● **OBJECTIVES**:
1. Answer these questions from the head-covering passage, one line each:
(a) According to the passage, how did men and women sit under the Old Testament?
(b) What does the passage say caused the head covering provision of 1 Corinthians 11 to arise?
(c) Besides the head, what does a veil or scarf sometimes cover?
2. Carry on the head-covering passage from the point where it stops.

● **PAGE EXCERPT**:
- - - - -

It seems under the New Covenant the Holy Spirit through Paul modifies this Old Testament head covering practice as set forth in 1 Cor 11.
In 1 Corinthians 11 Paul speaks of women wearing head covering when praying or prophesying. Under Christianity women are clearly allowed to sit together in the assembly. Under the Old Testament, men and women sat/sit separately. Sitting separately means the head covering provision set forth by Paul in 1 Cor 11 would not be applicable. The head covering provision and/or its modification of 1 Corinthians 11 arose because men and women sat together.
In 1 Cor 11 Paul establishes that men are not to cover their heads or at least not to completely cover their heads as done with a veil (1 Cor 11:7) or scarf where a veil or scarf completely covers the head and sometimes some part of the sides of the face/jaws.

- - - - -

● **DATA EXCERPT**:
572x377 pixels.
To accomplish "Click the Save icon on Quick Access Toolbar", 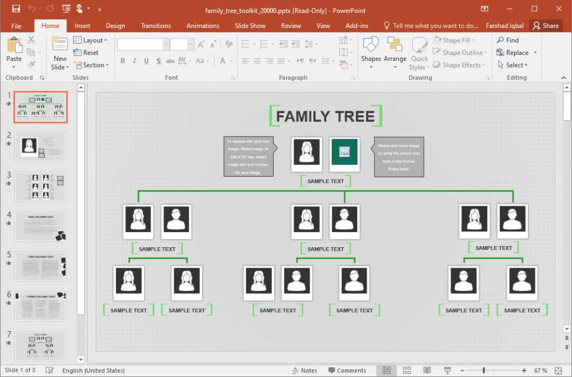I will pos(16,10).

- - - - -

● **FINAL RESULTS**:
1.
(a) They sat separately.
(b) Men and women sat together.
(c) Some part of the sides of the face or jaws.

2.
Note that 1 Cor 11:7 which forbids male head covering uses the Greek word Katakalupto which means hanging down or cover wholly as in the case of a scarf or veil. Hence, he may not have forbidden a mitre or skull cap or similar caps/hats which mainly cover the top of the head. Hence, the Catholic Pope and others such as Orthodox Judaism use of a skull cap or similar covering would not be in violation of this scripture. Yet, a male wearing of nothing on the head also would not be in violation of this scripture.
On the other hand, in 1 Cor 11:6 for women he specifically requires a scarf-like veil (Greek word Katakalupto) or similar covering that completely covers the woman’s head and perhaps some part of the sides of the face/jaws.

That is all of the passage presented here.